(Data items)
*-*-*
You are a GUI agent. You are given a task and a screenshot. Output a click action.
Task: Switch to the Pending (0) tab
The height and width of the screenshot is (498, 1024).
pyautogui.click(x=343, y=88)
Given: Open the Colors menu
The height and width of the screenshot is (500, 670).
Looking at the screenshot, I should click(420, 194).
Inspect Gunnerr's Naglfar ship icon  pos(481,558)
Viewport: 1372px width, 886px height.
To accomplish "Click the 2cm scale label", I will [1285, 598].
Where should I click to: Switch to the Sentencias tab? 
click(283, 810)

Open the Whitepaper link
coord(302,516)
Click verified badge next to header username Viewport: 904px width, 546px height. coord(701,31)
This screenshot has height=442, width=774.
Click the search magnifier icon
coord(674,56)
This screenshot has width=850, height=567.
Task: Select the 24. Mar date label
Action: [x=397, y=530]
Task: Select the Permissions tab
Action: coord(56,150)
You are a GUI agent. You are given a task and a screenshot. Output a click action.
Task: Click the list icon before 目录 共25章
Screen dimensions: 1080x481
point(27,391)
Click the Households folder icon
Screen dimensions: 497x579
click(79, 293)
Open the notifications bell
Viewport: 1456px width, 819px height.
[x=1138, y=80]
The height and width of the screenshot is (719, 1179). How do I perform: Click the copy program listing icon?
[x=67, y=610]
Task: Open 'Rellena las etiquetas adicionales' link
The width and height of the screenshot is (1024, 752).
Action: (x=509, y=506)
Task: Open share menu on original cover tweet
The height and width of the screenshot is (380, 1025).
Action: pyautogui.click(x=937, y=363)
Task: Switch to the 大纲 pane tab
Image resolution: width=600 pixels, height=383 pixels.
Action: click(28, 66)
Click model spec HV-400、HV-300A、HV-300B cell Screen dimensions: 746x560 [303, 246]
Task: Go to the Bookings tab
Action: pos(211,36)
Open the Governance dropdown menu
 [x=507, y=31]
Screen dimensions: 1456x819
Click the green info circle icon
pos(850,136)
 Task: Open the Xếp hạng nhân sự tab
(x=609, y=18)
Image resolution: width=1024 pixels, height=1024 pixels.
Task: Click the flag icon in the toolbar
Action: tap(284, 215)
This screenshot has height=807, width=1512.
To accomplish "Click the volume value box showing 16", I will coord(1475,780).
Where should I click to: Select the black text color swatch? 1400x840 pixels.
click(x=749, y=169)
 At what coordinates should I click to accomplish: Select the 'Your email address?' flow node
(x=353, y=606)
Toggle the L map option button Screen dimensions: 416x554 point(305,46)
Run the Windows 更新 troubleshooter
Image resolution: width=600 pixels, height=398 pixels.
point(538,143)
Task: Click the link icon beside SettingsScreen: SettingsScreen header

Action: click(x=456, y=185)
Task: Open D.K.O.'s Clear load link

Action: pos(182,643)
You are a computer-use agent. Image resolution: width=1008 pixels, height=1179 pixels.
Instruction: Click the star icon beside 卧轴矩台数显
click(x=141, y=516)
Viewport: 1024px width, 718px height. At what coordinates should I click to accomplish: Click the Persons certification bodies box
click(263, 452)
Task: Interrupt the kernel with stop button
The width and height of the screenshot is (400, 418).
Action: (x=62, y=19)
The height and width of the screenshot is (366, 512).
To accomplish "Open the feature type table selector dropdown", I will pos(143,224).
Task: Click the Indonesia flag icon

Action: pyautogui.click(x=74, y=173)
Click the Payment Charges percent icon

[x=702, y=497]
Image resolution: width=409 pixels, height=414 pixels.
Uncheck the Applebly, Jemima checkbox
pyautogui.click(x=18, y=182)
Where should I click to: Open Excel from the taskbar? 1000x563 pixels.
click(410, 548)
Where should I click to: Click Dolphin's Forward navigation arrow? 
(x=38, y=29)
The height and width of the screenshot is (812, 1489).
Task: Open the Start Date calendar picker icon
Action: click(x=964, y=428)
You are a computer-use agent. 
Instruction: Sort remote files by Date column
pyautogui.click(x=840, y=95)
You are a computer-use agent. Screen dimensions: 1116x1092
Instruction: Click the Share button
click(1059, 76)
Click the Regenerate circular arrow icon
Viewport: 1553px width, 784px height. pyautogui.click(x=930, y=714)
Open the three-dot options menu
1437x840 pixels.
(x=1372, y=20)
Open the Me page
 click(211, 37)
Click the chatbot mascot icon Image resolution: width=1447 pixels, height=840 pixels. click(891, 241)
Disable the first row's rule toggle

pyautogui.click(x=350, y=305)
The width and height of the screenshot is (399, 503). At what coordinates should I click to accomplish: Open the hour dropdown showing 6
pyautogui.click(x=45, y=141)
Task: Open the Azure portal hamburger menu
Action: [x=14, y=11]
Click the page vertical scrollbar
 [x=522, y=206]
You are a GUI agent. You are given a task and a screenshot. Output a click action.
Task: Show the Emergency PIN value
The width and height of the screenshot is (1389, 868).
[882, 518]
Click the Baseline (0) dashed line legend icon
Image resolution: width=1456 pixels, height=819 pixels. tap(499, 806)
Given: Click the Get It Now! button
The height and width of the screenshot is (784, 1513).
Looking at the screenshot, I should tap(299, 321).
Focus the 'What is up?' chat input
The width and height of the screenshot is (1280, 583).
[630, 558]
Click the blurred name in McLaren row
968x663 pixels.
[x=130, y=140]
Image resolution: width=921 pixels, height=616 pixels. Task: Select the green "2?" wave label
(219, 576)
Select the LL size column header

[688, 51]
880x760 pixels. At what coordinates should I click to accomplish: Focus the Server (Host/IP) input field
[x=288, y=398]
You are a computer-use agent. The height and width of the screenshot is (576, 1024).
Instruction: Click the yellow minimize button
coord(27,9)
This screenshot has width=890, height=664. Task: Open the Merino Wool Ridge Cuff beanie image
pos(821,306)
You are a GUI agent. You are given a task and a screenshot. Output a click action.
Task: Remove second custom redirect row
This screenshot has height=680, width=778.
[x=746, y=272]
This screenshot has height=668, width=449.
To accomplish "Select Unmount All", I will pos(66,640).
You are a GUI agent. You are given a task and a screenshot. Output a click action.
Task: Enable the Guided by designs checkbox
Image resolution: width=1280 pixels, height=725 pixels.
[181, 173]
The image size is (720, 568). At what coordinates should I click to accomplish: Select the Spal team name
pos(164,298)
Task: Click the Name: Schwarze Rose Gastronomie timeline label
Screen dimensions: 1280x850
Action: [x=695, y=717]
*-*-*
> **What needs to be done**
Reproduce all of the data above verbatim, line by line.

> **Task result**
You are a GUI agent. You are given a task and a screenshot. Output a click action.
Task: Switch to the Pending (0) tab
The height and width of the screenshot is (498, 1024).
pyautogui.click(x=343, y=88)
Given: Open the Colors menu
The height and width of the screenshot is (500, 670).
Looking at the screenshot, I should click(420, 194).
Inspect Gunnerr's Naglfar ship icon  pos(481,558)
Viewport: 1372px width, 886px height.
To accomplish "Click the 2cm scale label", I will [1285, 598].
Where should I click to: Switch to the Sentencias tab? 
click(283, 810)

Open the Whitepaper link
coord(302,516)
Click verified badge next to header username Viewport: 904px width, 546px height. coord(701,31)
This screenshot has height=442, width=774.
Click the search magnifier icon
coord(674,56)
This screenshot has width=850, height=567.
Task: Select the 24. Mar date label
Action: [x=397, y=530]
Task: Select the Permissions tab
Action: coord(56,150)
You are a GUI agent. You are given a task and a screenshot. Output a click action.
Task: Click the list icon before 目录 共25章
Screen dimensions: 1080x481
point(27,391)
Click the Households folder icon
Screen dimensions: 497x579
click(79, 293)
Open the notifications bell
Viewport: 1456px width, 819px height.
[x=1138, y=80]
The height and width of the screenshot is (719, 1179). How do I perform: Click the copy program listing icon?
[x=67, y=610]
Task: Open 'Rellena las etiquetas adicionales' link
The width and height of the screenshot is (1024, 752).
Action: (x=509, y=506)
Task: Open share menu on original cover tweet
The height and width of the screenshot is (380, 1025).
Action: pyautogui.click(x=937, y=363)
Task: Switch to the 大纲 pane tab
Image resolution: width=600 pixels, height=383 pixels.
Action: click(28, 66)
Click model spec HV-400、HV-300A、HV-300B cell Screen dimensions: 746x560 [303, 246]
Task: Go to the Bookings tab
Action: pos(211,36)
Open the Governance dropdown menu
 [x=507, y=31]
Screen dimensions: 1456x819
Click the green info circle icon
pos(850,136)
 Task: Open the Xếp hạng nhân sự tab
(x=609, y=18)
Image resolution: width=1024 pixels, height=1024 pixels.
Task: Click the flag icon in the toolbar
Action: tap(284, 215)
This screenshot has height=807, width=1512.
To accomplish "Click the volume value box showing 16", I will coord(1475,780).
Where should I click to: Select the black text color swatch? 1400x840 pixels.
click(x=749, y=169)
 At what coordinates should I click to accomplish: Select the 'Your email address?' flow node
(x=353, y=606)
Toggle the L map option button Screen dimensions: 416x554 point(305,46)
Run the Windows 更新 troubleshooter
Image resolution: width=600 pixels, height=398 pixels.
point(538,143)
Task: Click the link icon beside SettingsScreen: SettingsScreen header

Action: click(x=456, y=185)
Task: Open D.K.O.'s Clear load link

Action: pos(182,643)
You are a computer-use agent. Image resolution: width=1008 pixels, height=1179 pixels.
Instruction: Click the star icon beside 卧轴矩台数显
click(x=141, y=516)
Viewport: 1024px width, 718px height. At what coordinates should I click to accomplish: Click the Persons certification bodies box
click(263, 452)
Task: Interrupt the kernel with stop button
The width and height of the screenshot is (400, 418).
Action: (x=62, y=19)
The height and width of the screenshot is (366, 512).
To accomplish "Open the feature type table selector dropdown", I will pos(143,224).
Task: Click the Indonesia flag icon

Action: pyautogui.click(x=74, y=173)
Click the Payment Charges percent icon

[x=702, y=497]
Image resolution: width=409 pixels, height=414 pixels.
Uncheck the Applebly, Jemima checkbox
pyautogui.click(x=18, y=182)
Where should I click to: Open Excel from the taskbar? 1000x563 pixels.
click(410, 548)
Where should I click to: Click Dolphin's Forward navigation arrow? 
(x=38, y=29)
The height and width of the screenshot is (812, 1489).
Task: Open the Start Date calendar picker icon
Action: click(x=964, y=428)
You are a computer-use agent. 
Instruction: Sort remote files by Date column
pyautogui.click(x=840, y=95)
You are a computer-use agent. Screen dimensions: 1116x1092
Instruction: Click the Share button
click(1059, 76)
Click the Regenerate circular arrow icon
Viewport: 1553px width, 784px height. pyautogui.click(x=930, y=714)
Open the three-dot options menu
1437x840 pixels.
(x=1372, y=20)
Open the Me page
 click(211, 37)
Click the chatbot mascot icon Image resolution: width=1447 pixels, height=840 pixels. click(891, 241)
Disable the first row's rule toggle

pyautogui.click(x=350, y=305)
The width and height of the screenshot is (399, 503). At what coordinates should I click to accomplish: Open the hour dropdown showing 6
pyautogui.click(x=45, y=141)
Task: Open the Azure portal hamburger menu
Action: [x=14, y=11]
Click the page vertical scrollbar
 [x=522, y=206]
You are a GUI agent. You are given a task and a screenshot. Output a click action.
Task: Show the Emergency PIN value
The width and height of the screenshot is (1389, 868).
[882, 518]
Click the Baseline (0) dashed line legend icon
Image resolution: width=1456 pixels, height=819 pixels. tap(499, 806)
Given: Click the Get It Now! button
The height and width of the screenshot is (784, 1513).
Looking at the screenshot, I should tap(299, 321).
Focus the 'What is up?' chat input
The width and height of the screenshot is (1280, 583).
[630, 558]
Click the blurred name in McLaren row
968x663 pixels.
[x=130, y=140]
Image resolution: width=921 pixels, height=616 pixels. Task: Select the green "2?" wave label
(219, 576)
Select the LL size column header

[688, 51]
880x760 pixels. At what coordinates should I click to accomplish: Focus the Server (Host/IP) input field
[x=288, y=398]
You are a computer-use agent. The height and width of the screenshot is (576, 1024).
Instruction: Click the yellow minimize button
coord(27,9)
This screenshot has width=890, height=664. Task: Open the Merino Wool Ridge Cuff beanie image
pos(821,306)
You are a GUI agent. You are given a task and a screenshot. Output a click action.
Task: Remove second custom redirect row
This screenshot has height=680, width=778.
[x=746, y=272]
This screenshot has height=668, width=449.
To accomplish "Select Unmount All", I will pos(66,640).
You are a GUI agent. You are given a task and a screenshot. Output a click action.
Task: Enable the Guided by designs checkbox
Image resolution: width=1280 pixels, height=725 pixels.
[181, 173]
The image size is (720, 568). At what coordinates should I click to accomplish: Select the Spal team name
pos(164,298)
Task: Click the Name: Schwarze Rose Gastronomie timeline label
Screen dimensions: 1280x850
Action: [x=695, y=717]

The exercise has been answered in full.